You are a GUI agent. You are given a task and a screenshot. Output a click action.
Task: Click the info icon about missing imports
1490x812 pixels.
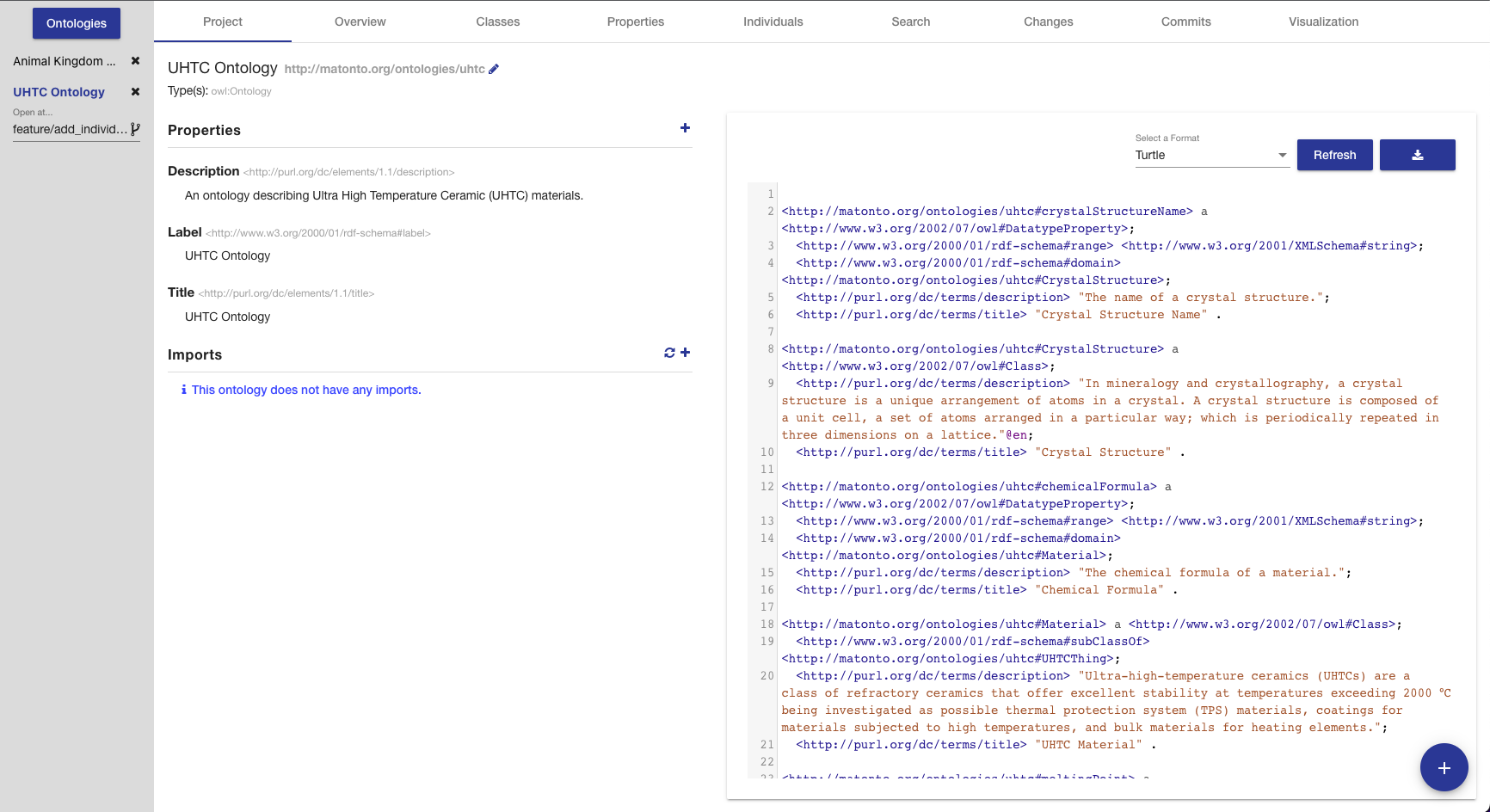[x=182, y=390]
...
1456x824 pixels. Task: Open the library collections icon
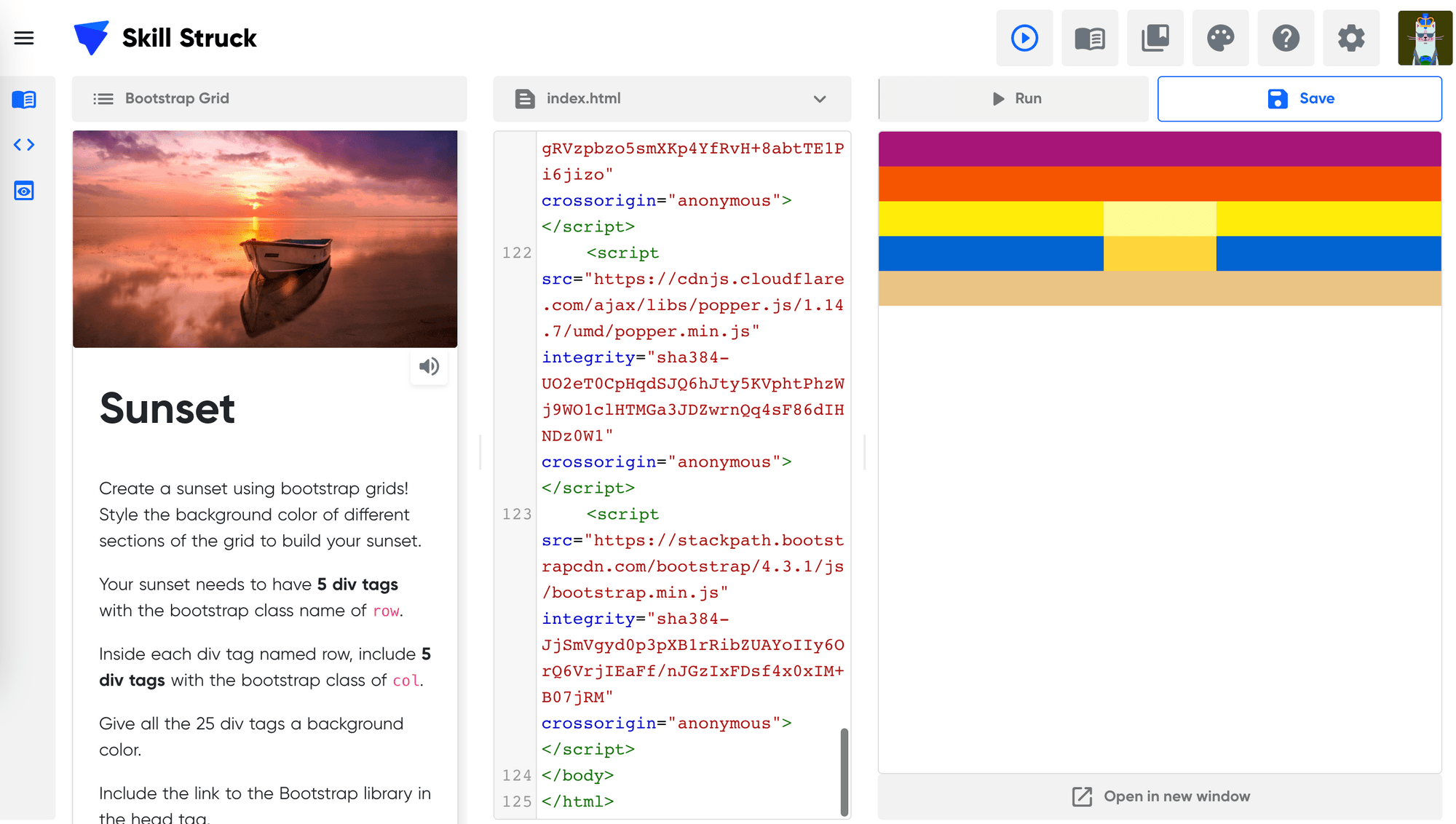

» **WHAT YOU SHOULD DO**: Whenever the string "icon" shows up in a line of the entries, copy that line.

» **ANSWER TO THE EXERCISE**:
Task: Click the info icon about missing imports
1456x824 pixels. Task: Open the library collections icon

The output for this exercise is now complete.